» **Exercise material**:
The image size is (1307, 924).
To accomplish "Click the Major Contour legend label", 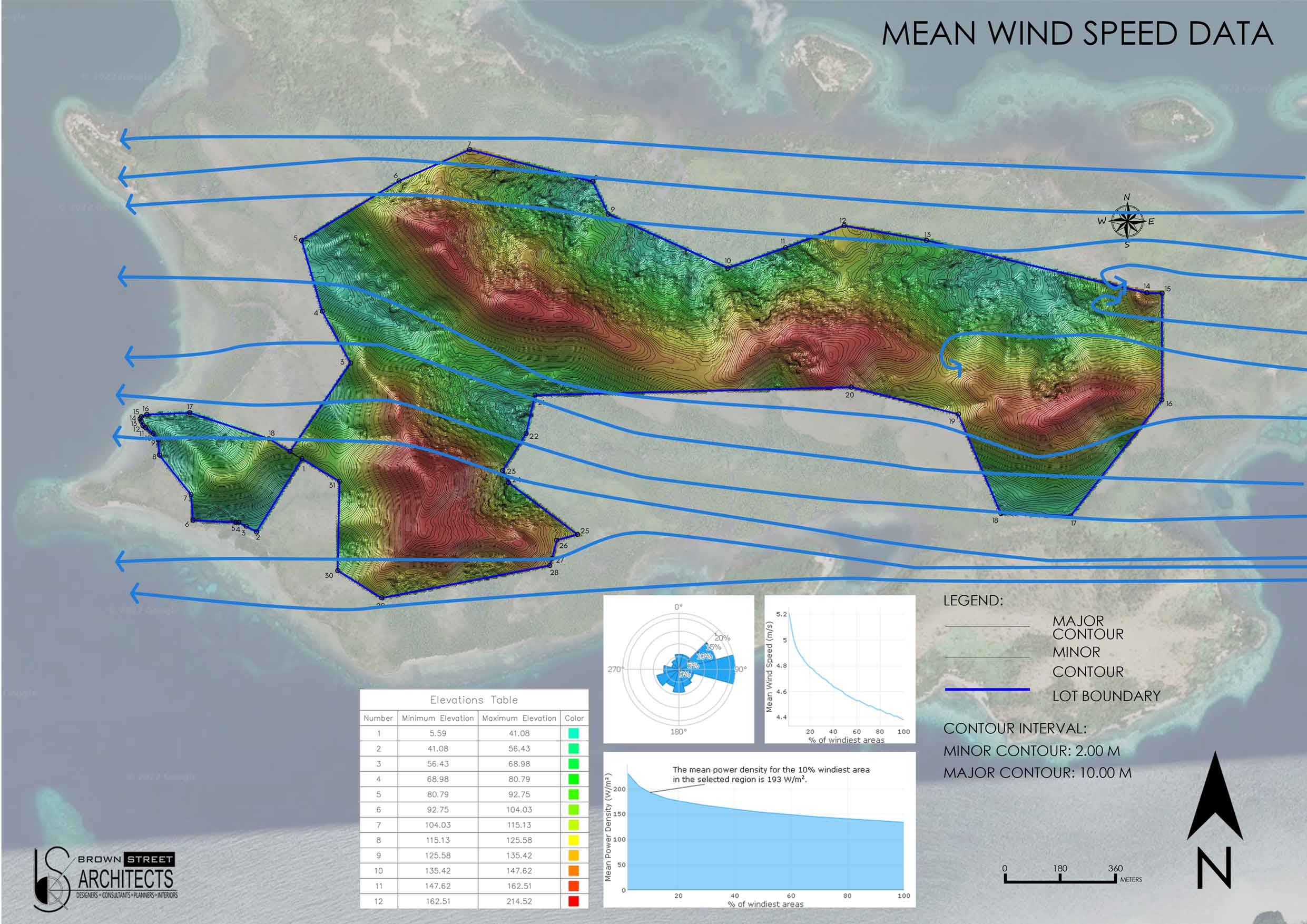I will click(1087, 627).
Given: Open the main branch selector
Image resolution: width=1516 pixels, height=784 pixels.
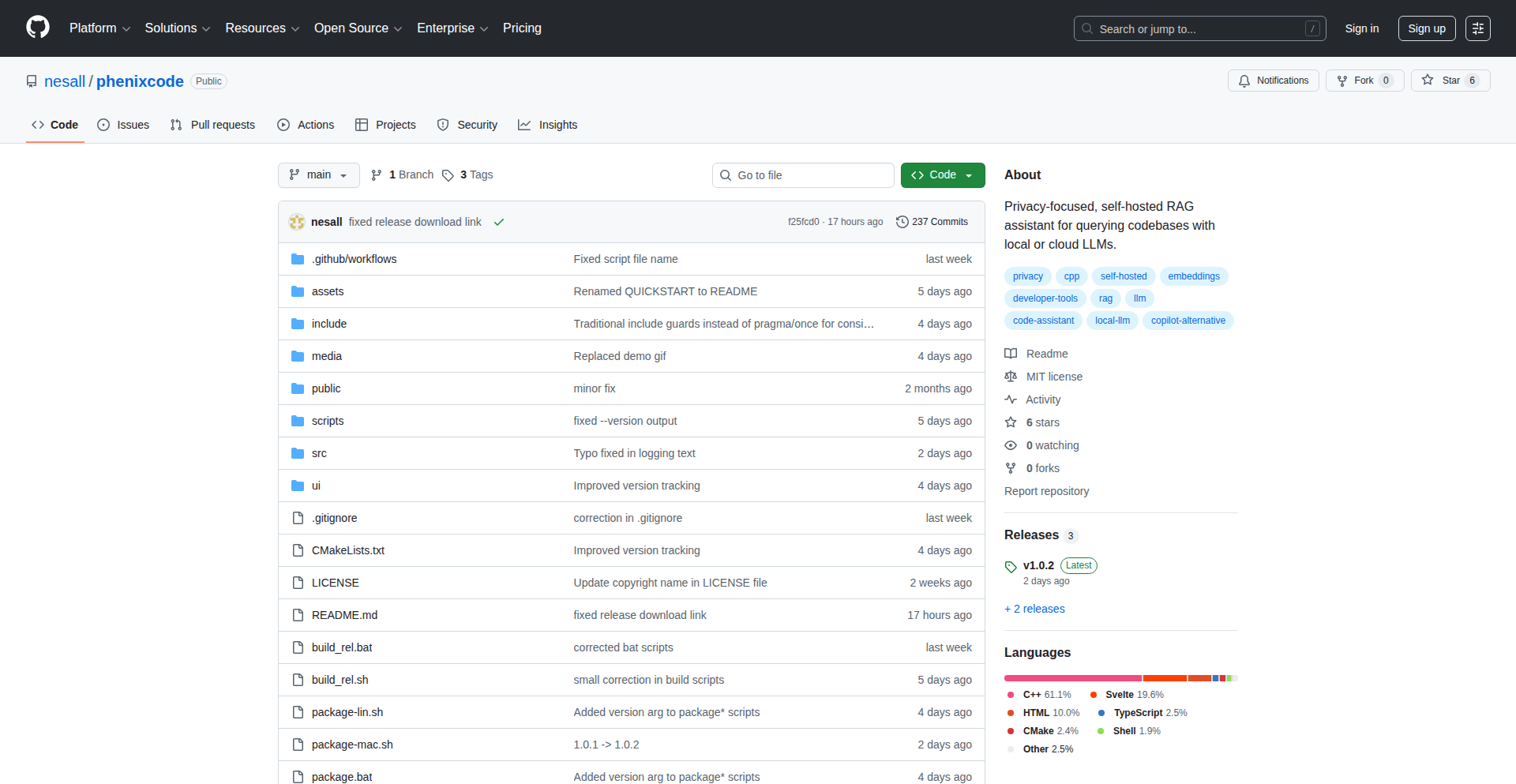Looking at the screenshot, I should pos(318,174).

» **Work required**:
From the line with "Image resolution: width=1516" to the last line above, restate each line word for word, but skip the pictures.

» **Written solution**:
Image resolution: width=1516 pixels, height=784 pixels.
Looking at the screenshot, I should pos(318,174).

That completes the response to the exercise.